An autonomous system that crashes and stays down isn’t autonomous — it’s a demo. Keeping Sentinel running reliably required a layer of infrastructure that isn’t glamorous but is absolutely essential.
The health watchdog monitors the system continuously. If a component stops responding, it attempts a silent self-heal — restarting the affected service without human intervention. If the self-heal fails, it sends a Signal notification to my phone. I find out about problems before users do.
Compose locking solved a subtle problem with the test runners. The validation suite, red team runner, and overnight benchmark all manipulate the container stack. If two runners overlap — which happens when you’re running things in parallel — they can corrupt each other’s state. Each runner now acquires a lock before touching compose, and releases it when done.
Config verification runs at the start of every test suite.
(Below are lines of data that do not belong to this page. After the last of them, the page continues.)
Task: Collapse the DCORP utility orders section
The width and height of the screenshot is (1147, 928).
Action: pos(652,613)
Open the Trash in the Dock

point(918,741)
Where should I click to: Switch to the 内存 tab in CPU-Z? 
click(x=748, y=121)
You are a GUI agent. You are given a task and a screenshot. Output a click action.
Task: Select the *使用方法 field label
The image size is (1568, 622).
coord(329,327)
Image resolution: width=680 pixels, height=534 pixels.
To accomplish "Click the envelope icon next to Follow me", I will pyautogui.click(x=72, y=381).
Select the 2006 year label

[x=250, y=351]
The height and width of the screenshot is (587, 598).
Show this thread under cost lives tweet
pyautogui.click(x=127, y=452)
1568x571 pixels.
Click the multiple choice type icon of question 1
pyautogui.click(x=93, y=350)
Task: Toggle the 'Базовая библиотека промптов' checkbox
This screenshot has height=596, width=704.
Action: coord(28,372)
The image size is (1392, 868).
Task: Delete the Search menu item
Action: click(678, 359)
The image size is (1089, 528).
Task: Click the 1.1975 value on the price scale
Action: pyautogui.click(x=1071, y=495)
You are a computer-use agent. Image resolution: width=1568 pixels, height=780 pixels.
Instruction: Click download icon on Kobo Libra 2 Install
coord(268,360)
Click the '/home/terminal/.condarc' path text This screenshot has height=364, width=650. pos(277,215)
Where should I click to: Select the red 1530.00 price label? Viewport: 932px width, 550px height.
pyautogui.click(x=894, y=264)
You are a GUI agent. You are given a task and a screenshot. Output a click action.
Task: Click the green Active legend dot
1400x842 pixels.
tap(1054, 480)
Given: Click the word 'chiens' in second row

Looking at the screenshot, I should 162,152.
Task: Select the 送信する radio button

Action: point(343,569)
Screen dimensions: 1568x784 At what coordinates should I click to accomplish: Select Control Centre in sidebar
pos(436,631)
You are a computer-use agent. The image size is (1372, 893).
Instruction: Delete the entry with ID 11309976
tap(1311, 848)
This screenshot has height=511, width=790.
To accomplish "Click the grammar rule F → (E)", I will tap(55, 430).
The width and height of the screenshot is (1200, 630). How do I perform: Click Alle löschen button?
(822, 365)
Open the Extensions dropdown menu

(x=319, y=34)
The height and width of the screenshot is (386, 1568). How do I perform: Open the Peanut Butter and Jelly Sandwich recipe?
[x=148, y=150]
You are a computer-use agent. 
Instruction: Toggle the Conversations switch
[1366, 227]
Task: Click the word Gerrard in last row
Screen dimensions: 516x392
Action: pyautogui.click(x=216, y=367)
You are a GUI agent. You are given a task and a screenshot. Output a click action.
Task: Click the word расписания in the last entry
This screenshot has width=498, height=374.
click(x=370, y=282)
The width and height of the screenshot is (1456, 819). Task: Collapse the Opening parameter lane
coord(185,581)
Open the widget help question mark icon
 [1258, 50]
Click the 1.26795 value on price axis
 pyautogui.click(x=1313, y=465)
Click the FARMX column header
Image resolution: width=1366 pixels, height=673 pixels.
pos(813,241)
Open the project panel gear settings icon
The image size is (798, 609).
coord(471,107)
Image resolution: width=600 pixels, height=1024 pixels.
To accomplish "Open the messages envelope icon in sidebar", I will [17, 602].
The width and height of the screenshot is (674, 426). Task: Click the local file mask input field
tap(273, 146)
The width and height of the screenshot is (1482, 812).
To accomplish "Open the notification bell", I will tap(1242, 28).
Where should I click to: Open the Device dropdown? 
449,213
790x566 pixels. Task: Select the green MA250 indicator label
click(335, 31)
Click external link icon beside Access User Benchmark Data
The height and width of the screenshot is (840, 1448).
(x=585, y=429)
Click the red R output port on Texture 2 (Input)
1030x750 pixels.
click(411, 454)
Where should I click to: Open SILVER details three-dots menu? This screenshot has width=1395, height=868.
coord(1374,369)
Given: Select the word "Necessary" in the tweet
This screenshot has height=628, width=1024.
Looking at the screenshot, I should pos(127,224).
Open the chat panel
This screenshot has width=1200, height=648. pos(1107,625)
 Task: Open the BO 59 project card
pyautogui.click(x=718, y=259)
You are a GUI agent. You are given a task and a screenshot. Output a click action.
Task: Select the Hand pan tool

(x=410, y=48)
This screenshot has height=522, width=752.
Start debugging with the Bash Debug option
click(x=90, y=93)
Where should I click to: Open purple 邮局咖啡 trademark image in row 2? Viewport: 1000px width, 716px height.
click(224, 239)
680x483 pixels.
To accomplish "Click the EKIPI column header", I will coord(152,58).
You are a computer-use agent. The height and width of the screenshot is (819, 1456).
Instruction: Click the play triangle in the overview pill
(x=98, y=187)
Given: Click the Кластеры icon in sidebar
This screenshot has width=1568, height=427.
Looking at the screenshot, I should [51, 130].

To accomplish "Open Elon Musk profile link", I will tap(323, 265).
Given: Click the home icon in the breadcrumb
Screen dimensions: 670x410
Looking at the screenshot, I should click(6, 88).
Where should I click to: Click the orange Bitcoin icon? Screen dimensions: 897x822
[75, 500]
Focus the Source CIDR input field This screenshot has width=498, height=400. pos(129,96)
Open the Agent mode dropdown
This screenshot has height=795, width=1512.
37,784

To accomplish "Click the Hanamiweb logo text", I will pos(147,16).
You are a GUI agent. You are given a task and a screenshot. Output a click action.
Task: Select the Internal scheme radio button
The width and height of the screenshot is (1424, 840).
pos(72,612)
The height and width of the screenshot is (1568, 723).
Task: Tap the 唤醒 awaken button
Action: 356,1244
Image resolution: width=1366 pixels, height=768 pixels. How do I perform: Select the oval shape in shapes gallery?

Before executing a single test, the runner checks that the compose config matches expectations: correct image tags, correct environment variables, correct port mappings. A misconfigured test environment produces misleading results, and I’d rather fail fast than debug phantom failures.
The Signal notification system ties it all together. Test suites report their status — pass, fail, invalid — via Signal with timing information. Overnight runs that finish at 3am send their results to my phone. I wake up knowing whether the system is healthy.
None of this is technically interesting. But it’s the difference between a project that runs when I’m watching and a project that runs when I’m not.